My first day of work at my first "adult" job I met this person. We did not exactly hit it off. I thought she was a goody-goody prude and she thought I was a drunk, partying sorority girl. To be honest neither of us was too far off. She'd just graduated from a private Christian university where she was an RA. I had just finished up at OU where I'd spent the last two years drinking A LOT of alcohol along with a host of other not so good for me things.

The good news was that we took time to get through that surface stereotype and learn who the other one really was. And we became best friends.

I was there when she met her husband to be, and how she wasn't so sure about him. She was there for the first adult boyfriend (referenced in number three of this series) that didn't work out so well. She got engaged the night that I met the last boyfriend/fiance. When I went out with him the first time she told me not to worry about it, just to let go and enjoy it and she'd do the worrying.

She was there during the first breakup, the second, the third, the fourth, and the most during the last. We talked every day, several times a day right after the wedding was called off. Throughout my relationship she tried to explain the concept of codependency to me, but I never allowed it to sink in. Oh I knew that I was very codependent, but I did not want to hear it. Finally after that break up I got it through my head. Through many, many, many, many talks, tears and realizations I began to heal from the relationship.

The hardest part was that I had to learn who I was, as an adult, in Norman, without him. Let's be honest. I graduated college, partied that whole summer, started a job and started dating someone from home, leading me to be at home every weekend and a few times a week. When that finally came to an end I just wanted away from him, so I threw myself into the next relationship, giving up all the things that were me that reminded me of him for this guy who was such a polar opposite.

Here I was now trying to figure out who I was and what I wanted. July 23, 2009 I cried on the phone to her for about three hours. We went through everything and I was frustrated by my lack of passion. The ex was passionate about sports, but what was I passionate about? Him. (And my darling child I nannied for.) Through this conversation all I could come up with was people. What I finally realized was that I wanted to help people. I don't know that I would have seen that without her talking me through it.

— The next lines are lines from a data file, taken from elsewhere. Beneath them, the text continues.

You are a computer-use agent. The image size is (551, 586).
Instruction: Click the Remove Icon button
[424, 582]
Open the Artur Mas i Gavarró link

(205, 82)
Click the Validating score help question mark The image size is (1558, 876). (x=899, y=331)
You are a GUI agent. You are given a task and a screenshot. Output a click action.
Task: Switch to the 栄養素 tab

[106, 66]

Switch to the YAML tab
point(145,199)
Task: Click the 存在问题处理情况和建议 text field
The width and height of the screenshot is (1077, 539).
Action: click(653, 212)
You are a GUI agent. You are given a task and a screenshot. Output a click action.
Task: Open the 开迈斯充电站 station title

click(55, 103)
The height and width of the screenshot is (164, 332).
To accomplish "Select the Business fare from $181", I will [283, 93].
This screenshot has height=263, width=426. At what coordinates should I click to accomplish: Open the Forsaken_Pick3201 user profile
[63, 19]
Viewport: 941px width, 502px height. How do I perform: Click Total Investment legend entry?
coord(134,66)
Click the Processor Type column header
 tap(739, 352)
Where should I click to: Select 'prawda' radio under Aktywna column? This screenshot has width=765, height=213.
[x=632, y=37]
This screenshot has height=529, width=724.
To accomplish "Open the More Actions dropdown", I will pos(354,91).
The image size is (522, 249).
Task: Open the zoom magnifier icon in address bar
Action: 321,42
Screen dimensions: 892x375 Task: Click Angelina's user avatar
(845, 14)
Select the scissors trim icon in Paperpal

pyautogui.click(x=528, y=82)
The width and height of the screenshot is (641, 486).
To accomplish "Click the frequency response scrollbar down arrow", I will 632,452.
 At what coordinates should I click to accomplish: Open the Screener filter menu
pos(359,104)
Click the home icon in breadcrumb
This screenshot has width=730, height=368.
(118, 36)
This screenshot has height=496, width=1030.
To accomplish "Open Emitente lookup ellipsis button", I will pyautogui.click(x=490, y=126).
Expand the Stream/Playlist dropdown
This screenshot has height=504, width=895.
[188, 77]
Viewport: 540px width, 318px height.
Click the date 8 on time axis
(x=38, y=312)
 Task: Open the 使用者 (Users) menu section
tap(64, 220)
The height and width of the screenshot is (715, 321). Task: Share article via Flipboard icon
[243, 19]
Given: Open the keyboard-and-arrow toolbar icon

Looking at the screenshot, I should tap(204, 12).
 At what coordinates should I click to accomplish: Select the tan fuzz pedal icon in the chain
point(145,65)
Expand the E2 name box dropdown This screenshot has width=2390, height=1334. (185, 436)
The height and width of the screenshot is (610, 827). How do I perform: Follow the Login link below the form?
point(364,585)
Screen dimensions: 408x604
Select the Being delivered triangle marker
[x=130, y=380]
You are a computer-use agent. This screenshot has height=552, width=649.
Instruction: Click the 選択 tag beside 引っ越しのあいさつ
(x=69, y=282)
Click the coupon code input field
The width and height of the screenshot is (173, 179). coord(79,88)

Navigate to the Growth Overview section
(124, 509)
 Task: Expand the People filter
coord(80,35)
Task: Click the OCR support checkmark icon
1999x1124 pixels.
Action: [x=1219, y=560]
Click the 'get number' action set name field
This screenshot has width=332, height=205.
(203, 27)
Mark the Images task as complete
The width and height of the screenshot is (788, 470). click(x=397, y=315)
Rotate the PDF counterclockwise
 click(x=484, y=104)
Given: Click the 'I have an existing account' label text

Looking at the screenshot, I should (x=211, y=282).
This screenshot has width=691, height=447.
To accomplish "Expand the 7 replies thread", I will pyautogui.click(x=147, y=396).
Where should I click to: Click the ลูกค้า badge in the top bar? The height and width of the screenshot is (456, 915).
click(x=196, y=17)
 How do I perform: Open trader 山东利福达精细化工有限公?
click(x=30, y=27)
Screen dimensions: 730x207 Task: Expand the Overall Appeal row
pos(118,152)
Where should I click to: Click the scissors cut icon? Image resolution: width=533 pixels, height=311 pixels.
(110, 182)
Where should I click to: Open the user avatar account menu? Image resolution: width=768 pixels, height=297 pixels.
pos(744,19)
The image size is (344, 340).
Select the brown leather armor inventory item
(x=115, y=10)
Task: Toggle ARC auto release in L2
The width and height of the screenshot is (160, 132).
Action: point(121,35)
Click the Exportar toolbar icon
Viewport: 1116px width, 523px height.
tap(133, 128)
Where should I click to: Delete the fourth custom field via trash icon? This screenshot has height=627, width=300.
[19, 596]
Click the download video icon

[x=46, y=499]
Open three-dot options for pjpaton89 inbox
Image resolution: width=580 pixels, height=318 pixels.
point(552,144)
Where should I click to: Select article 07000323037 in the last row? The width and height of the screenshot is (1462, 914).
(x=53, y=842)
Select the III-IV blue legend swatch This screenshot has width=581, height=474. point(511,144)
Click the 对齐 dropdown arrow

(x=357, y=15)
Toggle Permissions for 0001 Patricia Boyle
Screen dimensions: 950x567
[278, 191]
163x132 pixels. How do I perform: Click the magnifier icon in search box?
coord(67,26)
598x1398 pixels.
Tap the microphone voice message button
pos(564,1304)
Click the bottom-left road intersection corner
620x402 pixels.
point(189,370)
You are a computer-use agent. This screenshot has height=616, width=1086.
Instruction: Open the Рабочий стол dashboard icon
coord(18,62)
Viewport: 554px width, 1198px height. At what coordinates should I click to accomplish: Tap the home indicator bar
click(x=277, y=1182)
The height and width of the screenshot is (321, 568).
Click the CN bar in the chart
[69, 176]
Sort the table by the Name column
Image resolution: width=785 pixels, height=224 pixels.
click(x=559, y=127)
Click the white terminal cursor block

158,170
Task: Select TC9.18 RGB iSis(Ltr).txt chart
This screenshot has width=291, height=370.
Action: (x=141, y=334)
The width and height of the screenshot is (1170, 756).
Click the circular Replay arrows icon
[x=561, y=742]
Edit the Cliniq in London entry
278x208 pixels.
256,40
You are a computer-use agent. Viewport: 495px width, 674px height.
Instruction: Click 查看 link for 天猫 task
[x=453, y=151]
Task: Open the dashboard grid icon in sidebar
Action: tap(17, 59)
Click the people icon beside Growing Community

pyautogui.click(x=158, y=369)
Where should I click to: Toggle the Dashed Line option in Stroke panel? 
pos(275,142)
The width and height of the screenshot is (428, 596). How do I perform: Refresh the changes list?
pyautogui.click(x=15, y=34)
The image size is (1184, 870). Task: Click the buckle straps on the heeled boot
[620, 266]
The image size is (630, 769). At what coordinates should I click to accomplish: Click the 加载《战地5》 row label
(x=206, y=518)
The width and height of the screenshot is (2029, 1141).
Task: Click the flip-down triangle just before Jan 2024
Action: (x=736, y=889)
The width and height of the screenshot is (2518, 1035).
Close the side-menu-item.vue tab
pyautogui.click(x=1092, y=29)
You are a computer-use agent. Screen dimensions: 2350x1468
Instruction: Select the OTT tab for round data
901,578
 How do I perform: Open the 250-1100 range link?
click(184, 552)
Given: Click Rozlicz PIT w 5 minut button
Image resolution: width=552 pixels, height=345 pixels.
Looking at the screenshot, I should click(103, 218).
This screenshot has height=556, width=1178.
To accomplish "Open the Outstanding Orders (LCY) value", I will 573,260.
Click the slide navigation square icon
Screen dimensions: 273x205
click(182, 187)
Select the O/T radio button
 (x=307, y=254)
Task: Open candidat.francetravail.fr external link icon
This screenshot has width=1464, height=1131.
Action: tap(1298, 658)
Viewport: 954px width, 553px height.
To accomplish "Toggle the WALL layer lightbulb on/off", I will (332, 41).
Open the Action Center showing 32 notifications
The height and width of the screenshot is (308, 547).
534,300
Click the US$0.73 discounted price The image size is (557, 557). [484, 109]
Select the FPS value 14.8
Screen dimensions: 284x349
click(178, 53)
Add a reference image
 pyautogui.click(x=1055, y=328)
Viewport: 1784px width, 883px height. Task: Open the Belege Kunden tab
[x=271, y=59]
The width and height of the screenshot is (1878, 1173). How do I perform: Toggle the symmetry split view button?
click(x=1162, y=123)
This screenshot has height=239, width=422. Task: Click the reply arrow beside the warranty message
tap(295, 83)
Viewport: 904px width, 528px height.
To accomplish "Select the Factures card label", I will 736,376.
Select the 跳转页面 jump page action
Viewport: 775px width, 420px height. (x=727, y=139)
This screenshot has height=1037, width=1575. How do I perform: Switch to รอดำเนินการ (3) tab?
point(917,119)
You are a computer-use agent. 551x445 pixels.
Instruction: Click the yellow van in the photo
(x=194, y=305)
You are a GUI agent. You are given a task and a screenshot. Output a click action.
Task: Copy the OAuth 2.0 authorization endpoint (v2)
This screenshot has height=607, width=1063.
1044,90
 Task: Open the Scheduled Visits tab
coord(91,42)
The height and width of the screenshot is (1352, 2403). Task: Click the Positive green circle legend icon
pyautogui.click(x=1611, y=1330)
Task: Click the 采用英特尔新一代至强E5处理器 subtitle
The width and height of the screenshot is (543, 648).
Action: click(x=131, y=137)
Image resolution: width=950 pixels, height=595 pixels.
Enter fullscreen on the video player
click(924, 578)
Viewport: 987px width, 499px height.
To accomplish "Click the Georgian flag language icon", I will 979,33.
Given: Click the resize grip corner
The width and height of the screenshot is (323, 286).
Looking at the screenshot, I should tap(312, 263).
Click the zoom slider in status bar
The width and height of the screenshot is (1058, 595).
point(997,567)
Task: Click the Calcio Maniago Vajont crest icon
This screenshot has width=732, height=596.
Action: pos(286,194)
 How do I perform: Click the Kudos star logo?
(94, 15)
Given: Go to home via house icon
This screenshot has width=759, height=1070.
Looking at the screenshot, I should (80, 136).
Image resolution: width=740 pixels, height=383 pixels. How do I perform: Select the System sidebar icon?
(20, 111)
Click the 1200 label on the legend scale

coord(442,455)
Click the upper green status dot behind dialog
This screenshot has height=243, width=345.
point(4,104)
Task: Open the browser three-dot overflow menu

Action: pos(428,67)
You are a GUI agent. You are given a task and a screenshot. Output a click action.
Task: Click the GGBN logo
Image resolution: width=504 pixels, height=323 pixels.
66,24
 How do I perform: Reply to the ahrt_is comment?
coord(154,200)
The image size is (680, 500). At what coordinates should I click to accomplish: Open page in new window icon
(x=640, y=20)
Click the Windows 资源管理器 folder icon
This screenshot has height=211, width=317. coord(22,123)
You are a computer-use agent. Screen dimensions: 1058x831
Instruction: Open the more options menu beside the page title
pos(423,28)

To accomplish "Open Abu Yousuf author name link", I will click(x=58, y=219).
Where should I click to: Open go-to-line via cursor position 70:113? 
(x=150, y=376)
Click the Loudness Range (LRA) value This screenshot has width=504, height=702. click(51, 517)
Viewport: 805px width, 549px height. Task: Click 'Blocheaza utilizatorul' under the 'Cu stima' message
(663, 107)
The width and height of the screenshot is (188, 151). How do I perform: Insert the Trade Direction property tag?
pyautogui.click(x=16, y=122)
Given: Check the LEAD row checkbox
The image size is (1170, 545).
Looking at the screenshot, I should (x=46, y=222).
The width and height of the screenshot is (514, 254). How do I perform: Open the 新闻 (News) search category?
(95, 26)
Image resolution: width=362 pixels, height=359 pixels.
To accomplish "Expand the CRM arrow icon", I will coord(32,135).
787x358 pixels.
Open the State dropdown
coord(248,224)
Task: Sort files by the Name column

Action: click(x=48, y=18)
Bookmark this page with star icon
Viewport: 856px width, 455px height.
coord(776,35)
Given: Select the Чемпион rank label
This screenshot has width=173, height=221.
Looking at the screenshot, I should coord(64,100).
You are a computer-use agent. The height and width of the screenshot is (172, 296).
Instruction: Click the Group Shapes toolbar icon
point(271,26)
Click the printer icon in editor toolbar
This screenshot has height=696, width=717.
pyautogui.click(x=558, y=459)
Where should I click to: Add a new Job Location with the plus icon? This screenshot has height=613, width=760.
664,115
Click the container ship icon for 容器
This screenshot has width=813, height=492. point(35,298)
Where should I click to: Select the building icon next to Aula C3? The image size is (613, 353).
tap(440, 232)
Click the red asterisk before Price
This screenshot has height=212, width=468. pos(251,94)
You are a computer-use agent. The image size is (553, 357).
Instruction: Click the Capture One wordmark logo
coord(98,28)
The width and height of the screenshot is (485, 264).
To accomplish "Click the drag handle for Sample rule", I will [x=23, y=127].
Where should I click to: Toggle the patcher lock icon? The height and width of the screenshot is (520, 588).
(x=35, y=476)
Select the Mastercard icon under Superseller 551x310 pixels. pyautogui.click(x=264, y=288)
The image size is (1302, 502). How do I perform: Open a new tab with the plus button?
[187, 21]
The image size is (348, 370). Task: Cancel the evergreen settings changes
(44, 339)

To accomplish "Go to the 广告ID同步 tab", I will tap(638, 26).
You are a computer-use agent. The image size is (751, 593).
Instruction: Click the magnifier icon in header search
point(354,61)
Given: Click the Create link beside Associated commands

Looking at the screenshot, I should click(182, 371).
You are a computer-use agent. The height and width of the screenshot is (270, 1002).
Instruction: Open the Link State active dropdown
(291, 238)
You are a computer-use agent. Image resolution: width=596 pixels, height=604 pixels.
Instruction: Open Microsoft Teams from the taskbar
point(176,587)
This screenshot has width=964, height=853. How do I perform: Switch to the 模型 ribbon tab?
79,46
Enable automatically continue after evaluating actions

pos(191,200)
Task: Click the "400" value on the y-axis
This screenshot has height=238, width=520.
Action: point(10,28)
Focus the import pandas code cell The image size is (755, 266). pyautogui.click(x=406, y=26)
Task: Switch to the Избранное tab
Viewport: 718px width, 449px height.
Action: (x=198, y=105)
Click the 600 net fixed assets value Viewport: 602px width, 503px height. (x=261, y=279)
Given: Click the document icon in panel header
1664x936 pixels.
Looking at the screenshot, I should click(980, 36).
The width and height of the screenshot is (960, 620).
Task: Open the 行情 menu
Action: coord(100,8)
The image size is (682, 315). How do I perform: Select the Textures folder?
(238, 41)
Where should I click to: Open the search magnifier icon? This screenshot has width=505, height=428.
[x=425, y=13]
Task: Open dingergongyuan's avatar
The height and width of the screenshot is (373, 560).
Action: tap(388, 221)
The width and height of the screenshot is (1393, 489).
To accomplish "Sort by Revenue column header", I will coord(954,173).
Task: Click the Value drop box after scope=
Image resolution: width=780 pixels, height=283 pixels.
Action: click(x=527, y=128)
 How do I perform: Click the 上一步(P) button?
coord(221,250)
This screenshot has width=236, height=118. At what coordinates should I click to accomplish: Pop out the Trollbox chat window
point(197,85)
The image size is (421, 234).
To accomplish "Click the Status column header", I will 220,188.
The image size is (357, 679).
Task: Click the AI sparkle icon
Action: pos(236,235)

She has her Masters of Human Relations. That's how we met. She moved to Norman to go to grad school and we went to work at the same place, on the same day. Halloween day, last year, on a whim, I asked her about grad school. It was just a question, nothing really serious about it. We ended up talking for a long time the next night. I have already expressed how much I want to be a mom and I want a daughter, plain and simple. I was very lightly rolling the idea of grad school in my head. I kind of had a framework of what I wanted to do, or what group I wanted to help, and when I realized that there was a non profit element to the MHR I was intrigued.

As we're talking and I started to kind of come around to the idea, realized how many hours it was and what the requirements were, she said the cruelest, meanest, most perfect thing to me: What are you going to tell your daughter when you had this opportunity to further your education and you didn't do it?


Geez. That was low. Using my yet to be conceived child, that I want more than anything against me? You know what? It worked. That was the one thing that I needed to jump start me. I realized that I have this amazing opportunity. I was given a second chance. I had decided that my life would be one way, but God did not see it that way. I was given this chance to not only change my life, but hopefully to change others' as well.

I hated school. Especially college. I wasn't really looking forward to "hitting the books" again. What I realized, though, was that I have finally found my calling. Now I hate the word "calling" because the majority of people that I have heard use it have been so full of crap that it just makes it sound like total B.S. But, alas, that's what it is. My challenge to myself, though, is to not rush through school and be looking forward to the finish line, like I have my entire life. I am truly, honestly enjoying school. I love that in grad school (or maybe it is just the Human Relations department) that they really seem to want you to learn. We have a social justice basis and they challenge you to make a difference in your community, no matter what track you set yourself on. I love that! I love my specialization! I love the potential that I can see coming from it! I feel so lucky and blessed to have a second chance at life. I know I'm going to make a difference. I'm not exactly sure how, but I have some ideas and I think after next semester I am going to be ready to take a huge step of faith and try it out. Time will tell.

I'm so glad that I didn't take this friend at face value and totally stereotype her that first day at work. Who knows where I would be without her!